Sat. Feb 22nd, 2025
Occasional Digest - a story for you

The great power competition has entered into the AI battleground for AI supremacy and is under big turns. Semiconductors (microchips) are the oil of the 21st century, and AI models are the modern tanks. In just a few years wars, their strategies, and tactics will be decided by superintelligent robots who will be the powerful weapons of the future. The two rivals of the century, the US and China, are engaged in competition in the field, not only for economic gains but also for AI dominance. AI is no longer just about automation and efficiency but also a critical tool in geopolitics, military strategy, and economic dominance. AI has become a national priority for both of the powers. There are two strategic ways to contain rival, including: imposing sanctions and increasing tariffs on relative material and competing through innovations and developments.

To maintain its dominance in technology, the US applied both of the strategies to its competitors. The US-China semiconductor tensions have intensified through escalating sanctions and countermeasures. Since 2022, the US has imposed strict export controls, restricting China’s access to advanced chip-making technology to curb its military and AI advancements. It also expanded its Entity List, blocking around 140 major Chinese tech firms (e.g., Huawei, SMIC, and Naura Technology etc) from acquiring critical US technologies. In retaliation, China imposed export bans on key materials like gallium and germanium, essential for semiconductor production. These moves have disrupted the global supply chain, pushing both nations to strengthen their domestic chip industries for self-reliance while fuelling broader geopolitical and economic competition.

China has made AI development a national priority, embedding it in its surveillance systems, economic planning, and military applications. According to a 2023 report by Tsinghua University, China’s AI industry grew by 40% annually, with investments exceeding $70 billion. The US, wary of losing its edge, is now accelerating efforts to maintain leadership in the AI domain. When it seemed that the US was leading the field, BANG! China had arrived with DeepSeek, trying to break all the schemes. On the other hand, the US is trying to secure its leadership in AI through its new private-sector, joint mega project of an ambitious AI infrastructure initiative, the Stargate. It was launched in January 2025. The major partners included OpenAI, SoftBank, Oracle, and MGX.

With an estimated investment of up to 500 billion USD, the Stargate Project represents one of the most significant AI infrastructure initiatives in history. The cost of the four-year project of Stargate is 500 billion USD, which is double the NASA Apollo Program which was around 280–320 billion USD in today’s money. The project shows that it will be entirely privately funded without burdening American taxpayers, but while Trump has made a bold move, the program will remain full of uncertainties. The plan includes the construction of advanced data centers across the US, with the first already underway in Abilene, Texas. Trump stated that Stargate will construct the “physical and virtual infrastructure to power the next generation of advancements in AI, and this will include the construction of colossal data centers.”These data hubs will supply the processing power required for next-generation AI models, reaffirming America’s leadership in AI research and innovation.

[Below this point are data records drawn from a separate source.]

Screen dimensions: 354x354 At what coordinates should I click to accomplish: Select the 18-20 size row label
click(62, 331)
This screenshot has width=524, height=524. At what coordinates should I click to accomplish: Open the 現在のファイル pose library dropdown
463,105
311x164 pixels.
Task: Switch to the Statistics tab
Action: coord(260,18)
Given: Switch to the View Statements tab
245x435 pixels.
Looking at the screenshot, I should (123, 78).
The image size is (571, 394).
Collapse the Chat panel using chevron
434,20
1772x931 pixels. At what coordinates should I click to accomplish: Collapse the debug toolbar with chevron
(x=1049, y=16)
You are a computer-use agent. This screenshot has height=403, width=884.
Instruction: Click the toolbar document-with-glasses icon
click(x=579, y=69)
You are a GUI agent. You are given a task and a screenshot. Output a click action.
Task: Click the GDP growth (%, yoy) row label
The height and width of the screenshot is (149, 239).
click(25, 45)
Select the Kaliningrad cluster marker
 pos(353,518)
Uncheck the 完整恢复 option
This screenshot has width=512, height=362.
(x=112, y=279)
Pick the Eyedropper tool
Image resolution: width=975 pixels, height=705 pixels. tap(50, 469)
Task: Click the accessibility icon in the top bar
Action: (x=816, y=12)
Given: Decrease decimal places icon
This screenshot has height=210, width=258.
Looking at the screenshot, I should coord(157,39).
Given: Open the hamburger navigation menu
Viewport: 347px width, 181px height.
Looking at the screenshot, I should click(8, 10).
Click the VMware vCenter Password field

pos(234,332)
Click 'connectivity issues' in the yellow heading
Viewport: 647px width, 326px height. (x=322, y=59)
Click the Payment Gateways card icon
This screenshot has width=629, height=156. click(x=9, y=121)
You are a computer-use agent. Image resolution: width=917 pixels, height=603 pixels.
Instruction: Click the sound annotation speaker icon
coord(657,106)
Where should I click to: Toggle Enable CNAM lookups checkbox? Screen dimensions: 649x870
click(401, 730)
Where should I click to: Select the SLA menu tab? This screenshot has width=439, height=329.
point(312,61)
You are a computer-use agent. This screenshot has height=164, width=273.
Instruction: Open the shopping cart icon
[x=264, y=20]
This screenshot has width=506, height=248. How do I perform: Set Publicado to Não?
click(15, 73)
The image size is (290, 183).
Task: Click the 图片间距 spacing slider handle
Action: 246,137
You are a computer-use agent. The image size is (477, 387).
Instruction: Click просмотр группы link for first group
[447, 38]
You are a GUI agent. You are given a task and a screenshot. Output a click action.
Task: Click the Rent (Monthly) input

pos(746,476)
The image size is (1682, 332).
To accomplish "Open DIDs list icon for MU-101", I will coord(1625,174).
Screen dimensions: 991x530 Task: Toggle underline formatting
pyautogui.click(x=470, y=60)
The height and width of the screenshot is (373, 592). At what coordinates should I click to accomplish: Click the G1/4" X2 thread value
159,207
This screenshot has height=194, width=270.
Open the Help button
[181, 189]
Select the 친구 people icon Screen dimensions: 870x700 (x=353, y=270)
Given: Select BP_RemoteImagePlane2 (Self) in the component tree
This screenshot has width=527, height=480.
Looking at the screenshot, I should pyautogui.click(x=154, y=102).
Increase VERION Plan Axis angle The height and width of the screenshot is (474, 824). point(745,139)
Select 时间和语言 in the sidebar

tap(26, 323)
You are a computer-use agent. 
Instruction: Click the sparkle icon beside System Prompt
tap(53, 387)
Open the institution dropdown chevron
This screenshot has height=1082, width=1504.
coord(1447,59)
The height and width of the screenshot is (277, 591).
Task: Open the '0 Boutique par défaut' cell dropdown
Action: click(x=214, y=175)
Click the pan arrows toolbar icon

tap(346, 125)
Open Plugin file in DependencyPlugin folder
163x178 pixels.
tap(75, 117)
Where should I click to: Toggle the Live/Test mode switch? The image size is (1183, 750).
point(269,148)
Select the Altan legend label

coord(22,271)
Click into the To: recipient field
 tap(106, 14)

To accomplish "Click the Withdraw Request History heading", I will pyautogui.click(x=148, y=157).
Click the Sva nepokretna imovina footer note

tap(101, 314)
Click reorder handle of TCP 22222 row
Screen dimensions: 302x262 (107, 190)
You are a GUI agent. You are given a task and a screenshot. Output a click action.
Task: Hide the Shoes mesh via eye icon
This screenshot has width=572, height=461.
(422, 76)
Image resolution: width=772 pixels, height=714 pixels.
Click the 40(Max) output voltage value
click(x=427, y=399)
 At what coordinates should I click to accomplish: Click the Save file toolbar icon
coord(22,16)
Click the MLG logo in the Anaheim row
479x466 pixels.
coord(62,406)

The Stargate project not only aims for US economic and technological progress but also is a strategic response to counter the Chinese technological development. Chinese investment in the integration of automated surveillance, biometric identification, and predictive policing in its governance raises concerns about digital authoritarianism, as many reports indicate that it monitors over 700 million citizens daily. The US focuses on driving AI innovation by working closely with private companies like OpenAI and NVIDIA, using their expertise to push technological advancements. Furthermore, in the last five years, it was noted that China had a lead in AI-generated patents that was around 2.5 times higher than the total of the US patents. Hence the point is, can the Stargate Project bridge this widening gap, or is it merely a symbolic move?

The Stargate Project represents a pivotal moment in the US-China technological rivalry, but its success is far from guaranteed. As both nations double down on AI investments, the global order is shifting towards an era where AI supremacy is as crucial as military power. The 500 billion USD leaves the question of whether the Stargate Project give the United States the strategic upper hand, or is merely the beginning of a prolonged AI arms race with uncertain outcomes?  Either way, the world is entering an age where AI dictates geopolitics as much as diplomacy and military force.